Braunschweig Das angesehene Herzog-Anton-Ulrich-Museum will im September 2016 mit Arbeiten von Cranach, Dürer, Baselitz und Beuys wieder eröffnen. „Das Medium Zeichnung werden wir erkunden“, sagte Museumsdirektor Jochen Luckhardt am Freitag auf der Museumsbaustelle in Braunschweig. Die Schau soll Werke aus sieben Jahrhunderten umfassen. Das 1887 errichtete Gebäude wird saniert und ist seit 2009 geschlossen. Ein neuer Erweiterungsbau wurde 2010 fertiggestellt.

„Der alte Rohbau wurde komplett entkernt“, sagte Luckhardt vor nackten Wänden im alten Museumsbau. So seien etwa Lüftung und Brandschutz neu. Historische Türen und Treppen blieben aber erhalten. Die Sanierung soll Ende Mai 2015 abgeschlossen sein, im Herbst des Folgejahres will das Haus dann die Türen für Besucher öffnen. Das Kunstmuseum des Landes Niedersachsen hat unter anderem Werke von Peter Paul Rubens, Rembrandt und Jan Vermeer.
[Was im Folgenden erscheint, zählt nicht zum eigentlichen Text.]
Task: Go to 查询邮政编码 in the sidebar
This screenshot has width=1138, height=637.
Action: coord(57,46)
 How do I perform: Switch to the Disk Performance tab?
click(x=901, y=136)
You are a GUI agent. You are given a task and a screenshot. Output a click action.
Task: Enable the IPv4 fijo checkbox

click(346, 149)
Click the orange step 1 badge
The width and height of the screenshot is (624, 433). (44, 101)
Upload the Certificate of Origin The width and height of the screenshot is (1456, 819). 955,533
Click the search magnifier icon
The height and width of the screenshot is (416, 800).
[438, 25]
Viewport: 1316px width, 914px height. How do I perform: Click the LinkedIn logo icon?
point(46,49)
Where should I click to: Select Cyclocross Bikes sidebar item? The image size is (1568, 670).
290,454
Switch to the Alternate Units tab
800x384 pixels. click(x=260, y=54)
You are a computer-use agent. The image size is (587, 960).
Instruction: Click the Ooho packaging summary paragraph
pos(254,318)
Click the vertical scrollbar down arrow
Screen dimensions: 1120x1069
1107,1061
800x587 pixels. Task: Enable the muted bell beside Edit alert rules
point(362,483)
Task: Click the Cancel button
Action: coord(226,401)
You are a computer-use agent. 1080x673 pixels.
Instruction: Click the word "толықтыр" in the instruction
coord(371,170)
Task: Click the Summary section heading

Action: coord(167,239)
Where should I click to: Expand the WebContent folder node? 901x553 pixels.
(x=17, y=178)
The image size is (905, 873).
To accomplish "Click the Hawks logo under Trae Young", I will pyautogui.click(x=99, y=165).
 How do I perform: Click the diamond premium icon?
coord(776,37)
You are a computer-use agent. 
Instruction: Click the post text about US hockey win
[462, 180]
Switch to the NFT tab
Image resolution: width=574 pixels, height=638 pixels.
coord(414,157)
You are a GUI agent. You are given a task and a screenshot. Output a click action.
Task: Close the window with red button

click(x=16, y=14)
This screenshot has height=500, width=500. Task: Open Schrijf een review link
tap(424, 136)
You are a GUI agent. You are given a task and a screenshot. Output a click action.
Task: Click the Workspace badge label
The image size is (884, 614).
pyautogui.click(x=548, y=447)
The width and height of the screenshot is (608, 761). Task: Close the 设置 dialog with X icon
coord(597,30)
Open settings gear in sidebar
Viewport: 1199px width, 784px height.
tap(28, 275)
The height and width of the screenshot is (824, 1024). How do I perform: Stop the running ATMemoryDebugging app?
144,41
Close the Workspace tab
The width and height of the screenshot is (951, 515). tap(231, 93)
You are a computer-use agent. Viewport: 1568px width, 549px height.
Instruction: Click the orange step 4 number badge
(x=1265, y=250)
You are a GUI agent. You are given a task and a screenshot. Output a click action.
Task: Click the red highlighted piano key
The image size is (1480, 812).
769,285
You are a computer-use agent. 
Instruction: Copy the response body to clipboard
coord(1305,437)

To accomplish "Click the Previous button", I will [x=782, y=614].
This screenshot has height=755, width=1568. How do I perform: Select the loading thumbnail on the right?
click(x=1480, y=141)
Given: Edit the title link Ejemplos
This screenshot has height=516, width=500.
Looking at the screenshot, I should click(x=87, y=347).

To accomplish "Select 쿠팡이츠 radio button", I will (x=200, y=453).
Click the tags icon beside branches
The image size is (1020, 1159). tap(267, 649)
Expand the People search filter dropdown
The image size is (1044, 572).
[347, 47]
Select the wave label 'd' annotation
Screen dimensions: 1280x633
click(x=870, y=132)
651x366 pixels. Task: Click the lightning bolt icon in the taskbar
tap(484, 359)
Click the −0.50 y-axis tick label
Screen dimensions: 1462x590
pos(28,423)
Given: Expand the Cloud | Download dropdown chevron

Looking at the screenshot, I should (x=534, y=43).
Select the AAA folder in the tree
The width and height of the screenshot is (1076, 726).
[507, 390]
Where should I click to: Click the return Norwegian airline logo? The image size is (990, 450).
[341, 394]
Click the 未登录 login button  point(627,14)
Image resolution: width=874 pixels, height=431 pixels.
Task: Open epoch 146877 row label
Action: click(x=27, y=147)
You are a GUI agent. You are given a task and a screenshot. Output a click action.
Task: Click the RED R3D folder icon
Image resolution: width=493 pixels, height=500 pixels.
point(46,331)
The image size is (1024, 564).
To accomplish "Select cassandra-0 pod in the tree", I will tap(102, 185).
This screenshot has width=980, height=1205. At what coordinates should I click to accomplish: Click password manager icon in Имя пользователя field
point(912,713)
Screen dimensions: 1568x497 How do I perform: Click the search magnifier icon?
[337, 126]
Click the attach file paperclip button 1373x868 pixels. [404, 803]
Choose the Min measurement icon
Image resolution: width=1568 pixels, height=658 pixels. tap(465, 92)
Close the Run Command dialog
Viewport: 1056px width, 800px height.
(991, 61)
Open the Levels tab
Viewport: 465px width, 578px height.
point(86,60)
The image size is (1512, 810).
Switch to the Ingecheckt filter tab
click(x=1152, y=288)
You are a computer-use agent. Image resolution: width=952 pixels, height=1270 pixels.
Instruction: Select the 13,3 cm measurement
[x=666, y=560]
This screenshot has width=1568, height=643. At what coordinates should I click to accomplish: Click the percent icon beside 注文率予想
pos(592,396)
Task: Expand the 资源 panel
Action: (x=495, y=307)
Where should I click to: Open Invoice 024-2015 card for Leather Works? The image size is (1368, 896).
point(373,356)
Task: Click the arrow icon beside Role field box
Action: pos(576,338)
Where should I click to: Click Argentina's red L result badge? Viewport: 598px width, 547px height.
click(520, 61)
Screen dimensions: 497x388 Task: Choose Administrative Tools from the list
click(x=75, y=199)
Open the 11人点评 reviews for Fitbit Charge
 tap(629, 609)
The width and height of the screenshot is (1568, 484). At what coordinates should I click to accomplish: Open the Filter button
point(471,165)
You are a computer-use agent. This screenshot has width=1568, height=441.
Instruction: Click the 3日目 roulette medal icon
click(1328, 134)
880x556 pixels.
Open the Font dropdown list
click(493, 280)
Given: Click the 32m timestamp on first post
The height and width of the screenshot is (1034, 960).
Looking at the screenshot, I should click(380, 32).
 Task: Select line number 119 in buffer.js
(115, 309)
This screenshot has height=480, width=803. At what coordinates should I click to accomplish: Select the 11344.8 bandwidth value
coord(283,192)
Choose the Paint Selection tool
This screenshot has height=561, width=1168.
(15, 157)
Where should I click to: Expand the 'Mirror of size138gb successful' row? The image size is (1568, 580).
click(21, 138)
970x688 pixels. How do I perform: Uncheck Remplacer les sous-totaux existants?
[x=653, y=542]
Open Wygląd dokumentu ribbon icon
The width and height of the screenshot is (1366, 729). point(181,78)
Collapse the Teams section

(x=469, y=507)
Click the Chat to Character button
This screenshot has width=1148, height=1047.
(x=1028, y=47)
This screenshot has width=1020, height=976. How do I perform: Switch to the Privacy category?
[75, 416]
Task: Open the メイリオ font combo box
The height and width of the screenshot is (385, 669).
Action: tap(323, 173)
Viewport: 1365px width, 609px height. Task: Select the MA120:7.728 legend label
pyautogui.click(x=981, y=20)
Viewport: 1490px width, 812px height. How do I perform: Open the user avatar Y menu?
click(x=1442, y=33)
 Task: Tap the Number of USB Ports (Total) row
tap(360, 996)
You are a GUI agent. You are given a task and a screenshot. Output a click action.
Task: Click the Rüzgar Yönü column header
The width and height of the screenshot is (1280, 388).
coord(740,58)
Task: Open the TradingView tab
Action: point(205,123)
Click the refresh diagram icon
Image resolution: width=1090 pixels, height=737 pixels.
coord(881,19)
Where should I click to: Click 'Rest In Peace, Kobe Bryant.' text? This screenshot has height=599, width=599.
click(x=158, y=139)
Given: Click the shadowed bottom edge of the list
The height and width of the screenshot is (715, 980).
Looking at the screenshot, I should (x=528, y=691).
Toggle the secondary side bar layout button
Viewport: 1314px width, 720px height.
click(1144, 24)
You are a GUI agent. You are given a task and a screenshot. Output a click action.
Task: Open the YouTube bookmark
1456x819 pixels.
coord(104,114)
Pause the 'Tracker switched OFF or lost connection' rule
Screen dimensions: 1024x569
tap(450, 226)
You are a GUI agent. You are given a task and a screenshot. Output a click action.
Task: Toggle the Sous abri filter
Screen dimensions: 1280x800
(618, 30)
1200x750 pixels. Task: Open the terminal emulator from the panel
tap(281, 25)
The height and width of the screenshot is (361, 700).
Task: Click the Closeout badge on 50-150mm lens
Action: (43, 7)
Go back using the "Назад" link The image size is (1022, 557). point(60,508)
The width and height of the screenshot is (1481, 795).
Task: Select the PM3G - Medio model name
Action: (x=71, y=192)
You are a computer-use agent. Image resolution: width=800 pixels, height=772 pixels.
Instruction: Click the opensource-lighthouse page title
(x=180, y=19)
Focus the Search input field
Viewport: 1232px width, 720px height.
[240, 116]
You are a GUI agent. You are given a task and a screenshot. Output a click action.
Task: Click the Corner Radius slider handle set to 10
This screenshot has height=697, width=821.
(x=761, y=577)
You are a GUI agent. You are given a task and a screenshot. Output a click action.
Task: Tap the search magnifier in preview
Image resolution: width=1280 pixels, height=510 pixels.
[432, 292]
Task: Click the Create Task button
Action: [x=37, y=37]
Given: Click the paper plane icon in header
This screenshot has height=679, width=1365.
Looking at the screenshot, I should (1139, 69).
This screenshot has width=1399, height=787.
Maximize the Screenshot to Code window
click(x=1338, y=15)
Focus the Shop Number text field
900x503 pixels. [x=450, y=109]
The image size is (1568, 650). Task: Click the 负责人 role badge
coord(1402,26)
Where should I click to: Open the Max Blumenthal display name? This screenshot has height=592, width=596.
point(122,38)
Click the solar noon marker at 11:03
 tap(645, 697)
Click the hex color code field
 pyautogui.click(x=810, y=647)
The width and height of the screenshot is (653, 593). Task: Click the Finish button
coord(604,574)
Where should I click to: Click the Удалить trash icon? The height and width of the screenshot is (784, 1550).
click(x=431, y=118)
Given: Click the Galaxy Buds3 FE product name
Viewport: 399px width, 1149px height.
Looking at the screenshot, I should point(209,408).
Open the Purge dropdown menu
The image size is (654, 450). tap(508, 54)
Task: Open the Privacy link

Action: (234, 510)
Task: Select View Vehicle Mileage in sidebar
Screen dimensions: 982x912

Das Haus bekommt neben neuer Technik auch eine veränderte Raumaufteilung. Dadurch gewinnen die Museumsmacher 800 Quadratmeter Fläche, unter anderem für Sonderschauen im Erdgeschoss. Die Dauerausstellung soll auf 4000 Quadratmetern etwa 4000 Kunstwerke zeigen. Insgesamt umfasst die Sammlung etwa 190 000 Werke.

Die Renovierungsarbeiten kosten rund 19 Millionen Euro Landesgeld. Für die Einrichtung werden weitere vier Millionen Euro fällig, von denen die Hälfte aus Drittmitteln stammt. Das Haus sollte ursprünglich 2012 fertig saniert sein. Das Land habe die finanziellen Mittel erst mit Verspätung freigegeben, erklärte Peter Herrmann vom Staatlichen Baumanagement. Daher konnten die Arbeiten erst 2013 starten.